Известно невидимому наблюдателю и то, каким же образом судьба свела этих двух настолько непохожих друг на друга людей. Пусть информацию пришлось собирать по крупицам, но он все-таки выяснил, как почти два года назад некий Гохе, убийца, когда-то исключенный из Камия-доджо за приверженность к насилию, провозгласил себя Баттосаем, и как настоящий Баттосай, не иначе как чудом оказавшийся поблизости, помог поймать преступника и восстановить репутацию школы Камия.
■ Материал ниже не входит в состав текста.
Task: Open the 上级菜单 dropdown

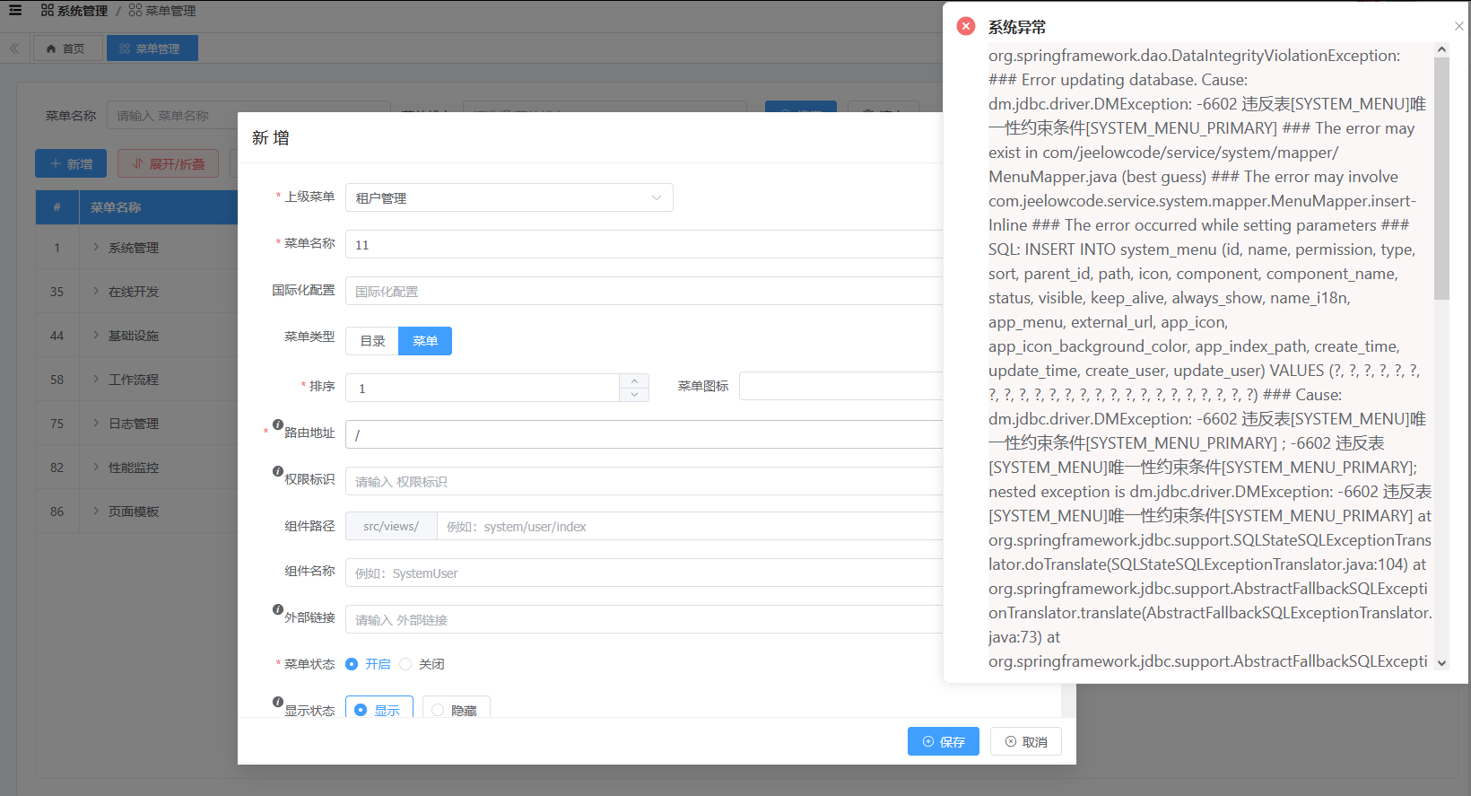Action: (x=509, y=197)
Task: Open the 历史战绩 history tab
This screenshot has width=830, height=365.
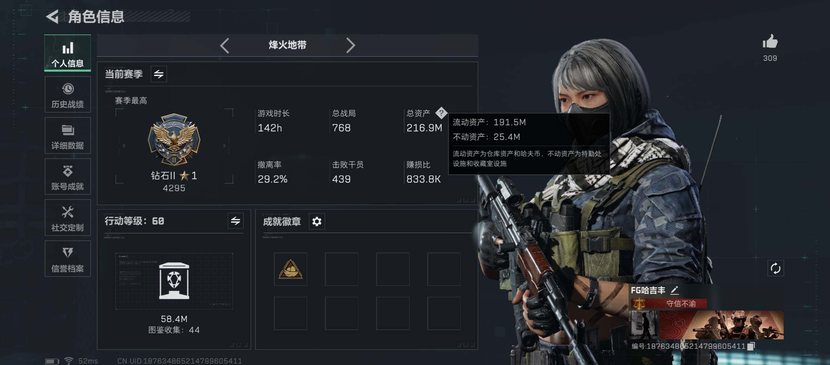Action: [67, 95]
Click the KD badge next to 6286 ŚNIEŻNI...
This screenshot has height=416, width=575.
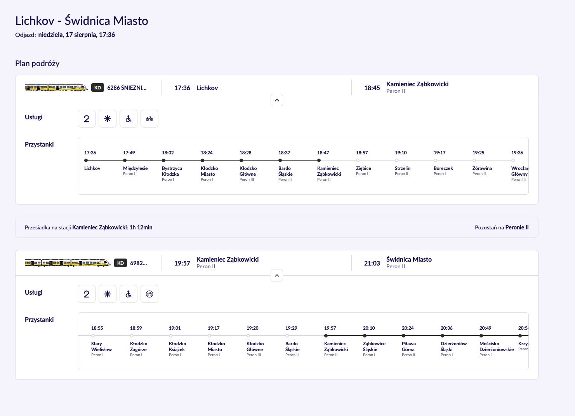97,88
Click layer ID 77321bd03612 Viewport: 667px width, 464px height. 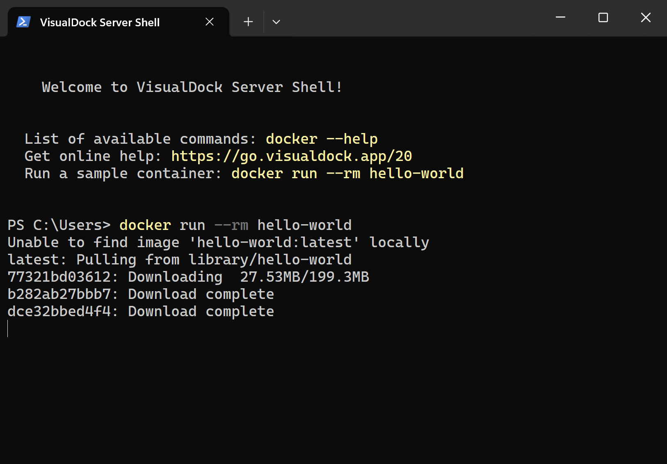(59, 277)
Слухов о том, что было потом, хватало уже с избытком. Уставший от странствий или же плененный мальчишеским очарованием Каору, Химура Кеншин остался жить в Камия-доджо – то ли на правах постояльца, то ли, по словам злопыхателей, любовника хозяйки. Впрочем, достаточно было раз взглянуть на этих двоих рядом, чтобы понять – большее, что они позволили себе за два года жизни бок о бок, это один-другой целомудренный поцелуй. Но, опять же, и одного умудренного взгляда хватило бы, чтобы понять – Каору и Кеншин любят друг друга, причем так, что одному без другого не мил белый свет.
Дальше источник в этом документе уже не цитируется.